Pittsburg, California— September 17, 2015—After two hours of deliberations, the jury of four women and eight men found twenty-seven year old Lamar S. Cooper of Berkeley, California not guilty of battery on a co-parent causing injury, simply battery on a co-parent, simple battery, simple assault and vandalism causing $400 or more in damage.  Contra Costa Deputy District Attorney Courtney Dyer alleged Mr.
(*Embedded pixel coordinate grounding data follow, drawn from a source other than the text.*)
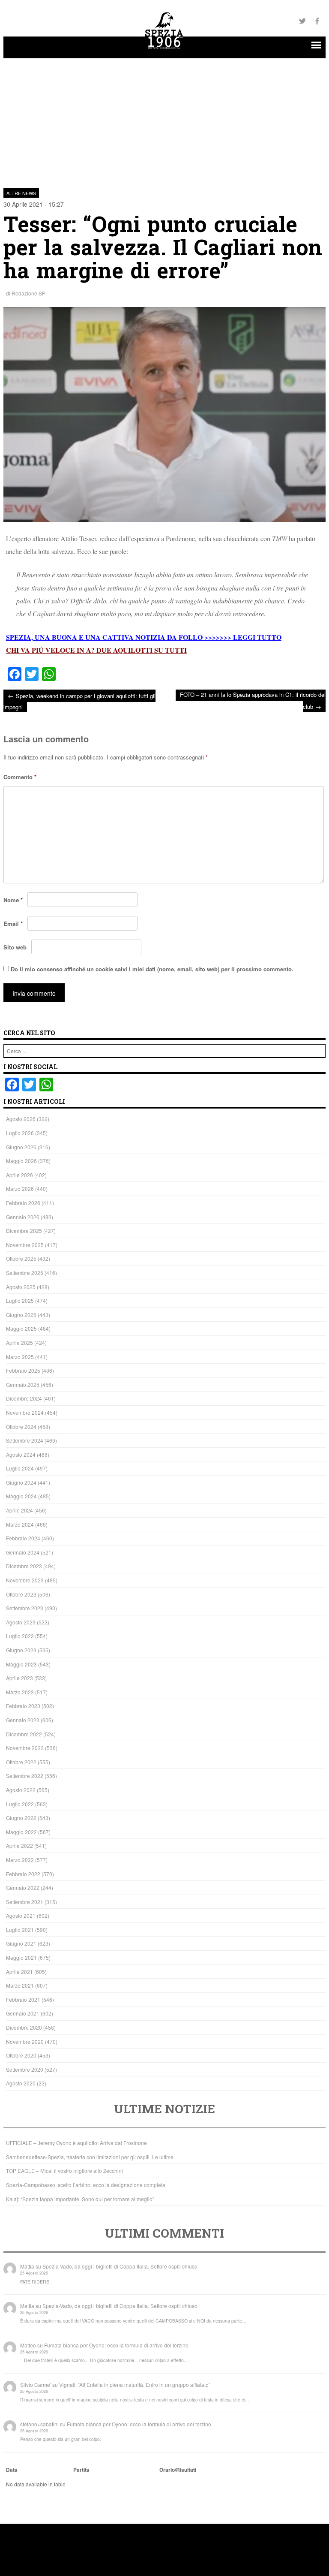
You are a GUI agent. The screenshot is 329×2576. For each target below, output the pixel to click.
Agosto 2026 (21, 1118)
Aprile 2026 (19, 1174)
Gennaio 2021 (22, 2013)
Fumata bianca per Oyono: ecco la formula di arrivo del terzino (116, 2345)
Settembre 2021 (24, 1901)
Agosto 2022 (21, 1789)
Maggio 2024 (21, 1496)
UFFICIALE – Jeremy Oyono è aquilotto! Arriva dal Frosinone (76, 2142)
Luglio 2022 (20, 1804)
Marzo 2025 (20, 1356)
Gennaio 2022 (22, 1887)
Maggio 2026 (21, 1160)
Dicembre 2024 (24, 1398)
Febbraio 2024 (23, 1538)
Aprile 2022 (19, 1845)
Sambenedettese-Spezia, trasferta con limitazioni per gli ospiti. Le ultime (89, 2156)
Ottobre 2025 (21, 1258)
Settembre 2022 (24, 1775)
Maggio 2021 (21, 1957)
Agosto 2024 (21, 1454)
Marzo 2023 (20, 1692)
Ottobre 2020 (21, 2055)
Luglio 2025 (20, 1300)
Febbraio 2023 (23, 1705)
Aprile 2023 (19, 1677)
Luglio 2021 (20, 1929)
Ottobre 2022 (21, 1762)
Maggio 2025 (21, 1328)
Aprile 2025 (19, 1342)
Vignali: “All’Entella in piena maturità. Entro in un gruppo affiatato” (134, 2384)
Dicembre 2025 (24, 1230)
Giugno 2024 (21, 1482)
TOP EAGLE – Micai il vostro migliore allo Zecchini (64, 2170)
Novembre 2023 (25, 1580)
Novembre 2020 (25, 2041)
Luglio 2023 (20, 1635)
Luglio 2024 (20, 1468)
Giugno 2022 (21, 1817)
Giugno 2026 (21, 1147)
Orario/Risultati (177, 2470)
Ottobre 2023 (21, 1594)
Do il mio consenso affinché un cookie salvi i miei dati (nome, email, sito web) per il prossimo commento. (152, 969)
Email (13, 923)
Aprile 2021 (19, 1971)
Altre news (21, 193)
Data (12, 2470)
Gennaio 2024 (22, 1552)
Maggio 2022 (21, 1831)
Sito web (15, 947)
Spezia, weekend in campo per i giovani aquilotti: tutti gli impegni (79, 701)
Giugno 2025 (21, 1314)
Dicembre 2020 (24, 2027)
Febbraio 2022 (23, 1873)
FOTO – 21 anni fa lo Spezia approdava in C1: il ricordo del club (253, 700)
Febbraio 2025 (23, 1370)
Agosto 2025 (21, 1286)
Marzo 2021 (20, 1985)
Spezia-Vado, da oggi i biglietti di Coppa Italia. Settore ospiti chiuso (119, 2266)
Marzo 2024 (20, 1524)
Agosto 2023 (21, 1622)
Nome (13, 900)
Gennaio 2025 (22, 1384)
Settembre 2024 (24, 1440)
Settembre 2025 (24, 1272)
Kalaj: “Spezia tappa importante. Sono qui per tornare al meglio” (80, 2198)
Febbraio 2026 (23, 1202)
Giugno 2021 (21, 1943)
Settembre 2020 (24, 2069)
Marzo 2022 (20, 1859)
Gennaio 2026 (22, 1216)
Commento (19, 777)
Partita (81, 2470)
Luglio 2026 (20, 1132)
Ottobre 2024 (21, 1426)
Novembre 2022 (25, 1747)
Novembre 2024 (25, 1412)
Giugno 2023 (21, 1650)
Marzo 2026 (20, 1188)
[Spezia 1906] (164, 50)
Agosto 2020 (21, 2083)
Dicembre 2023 (24, 1566)
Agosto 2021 (21, 1915)
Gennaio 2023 (22, 1719)
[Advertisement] (164, 118)
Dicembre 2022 (24, 1734)
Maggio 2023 (21, 1664)
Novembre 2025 (25, 1244)
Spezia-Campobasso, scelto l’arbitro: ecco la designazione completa (85, 2184)
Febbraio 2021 (23, 1999)
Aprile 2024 (19, 1510)
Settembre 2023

Cooper broke through a door and stormed into an Antioch home where the mother of his children was sleeping off a night of partying and had failed to return home to care for the couple’s two one year old children so he could attend an important appointment.  The complaining party said he “socked her in her nose” and ran out.  While the complaining party’s friends initially told police they saw the incident, they later admitted to the defense and the prosecution prior to trial that they lied to police in order to support their friend.  Defense attorney, Qiana Washington, learned from police documents that the witnesses had four pages worth of incidents going back several years in which they regularly called the police due to violent fighting within the home.  She compared the group to the “Real Housewives” franchise and said the case should be called the “Real Housewives of Antioch.”  The prosecution only called one out of three of the “eye witnesses” and presented a brief 911 recording in support of her case.  Toward the end of the case, Superior Court Judge Judy Johnson told Dyer, “This case is a dog” and said she was seriously considering dismissing it due to the credibility issues with the witnesses.  Dyer argued her case was strong and objected to the dismissal.  Ultimately, the jury was forced to do what the Deputy District Attorney and the court declined to do—reject the allegations.  Washington says, “We are grateful the jury did the right thing and saw through these baseless allegations.  As for the complaining witness and her pose, perhaps they have a future in television.”